Social Security: listened in on the radio – two mics in No. 11 (4,8)

Answer supplied below.

Then, the business pages:  I can’t say I generally follow the vagaries of the stock market.  How best to manage your portfolio when the dreaded downturn happens.  In these difficult times…  And on the back page, Distillers eye exports comeback after virus.

For all the wall-to-wall coverage, we actually know very little about this new disease.  We don’t know how widespread it is, how capable we are of mounting an immune response, and how long such a response would last.  And while we know a few risk factors – being male, being old, heart disease, diabetes, smoking – we don’t really know why some people are particularly susceptible to the agent’s virulence.  And that is why we are afraid.

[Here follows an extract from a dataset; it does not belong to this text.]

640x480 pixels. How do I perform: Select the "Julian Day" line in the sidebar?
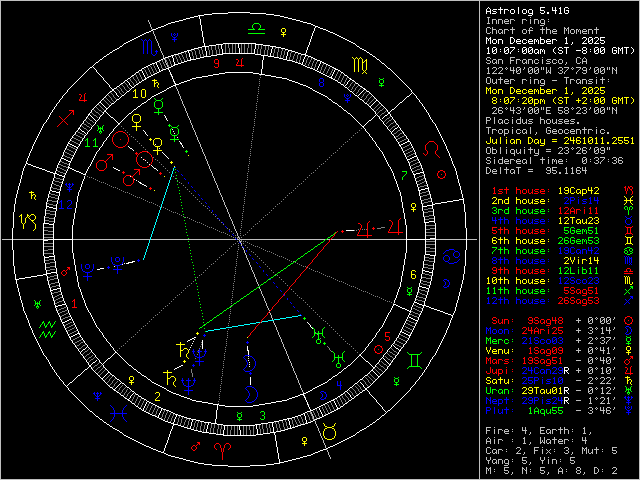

But is this obsessive wall-to-wall coverage entirely healthy?  Our media have form here.  Remember Brexit.  Brexit was wall-to-wall, and we had no idea then that The Next Big Thing was just round the corner.  Now, what else is going on in the world?  I don’t just mean that the Morar Hotel is putting up a plaque to Bax.  What is happening in Yemen, in Syria, in parts of Africa?  I can’t imagine all the wars and rumours of wars have suddenly been put on hold.  What of the world’s poor, whose condition is already so dire that they may scarcely notice this added burden?  At home, we are only living under the conditions that our grandparents would have regarded as the norm – the possibility of being suddenly struck down by a virulent and remorseless pathogen.  So what do you do?  You follow the government’s advice re social distancing, and carry on.

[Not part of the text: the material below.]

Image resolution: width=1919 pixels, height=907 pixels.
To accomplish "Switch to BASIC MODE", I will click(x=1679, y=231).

It would be a crass utterance indeed to declare one was enjoying the current regime, but I can’t say I’m unhappy.  I walked from my home down deserted country lanes yesterday morning.  I live directly under the flightpath of all the British air traffic heading for North America, but there were no aeroplanes, and no vapour trails, in the azure sky.  South of me, the A811 cuts its swathe from east to west straight across the central belt; the steady hum of traffic was absent.  All I could hear was birdsong.  It was like being in a Thomas Hardy novel.  I think it was the closest I have ever been to recreating life as it might have been before the industrial revolution.  I recalled the first sentence of Desiderata:

Oh!  But first: the clue.

Herd Immunity.

Go placidly amid the noise and haste, and remember what peace there may be in silence.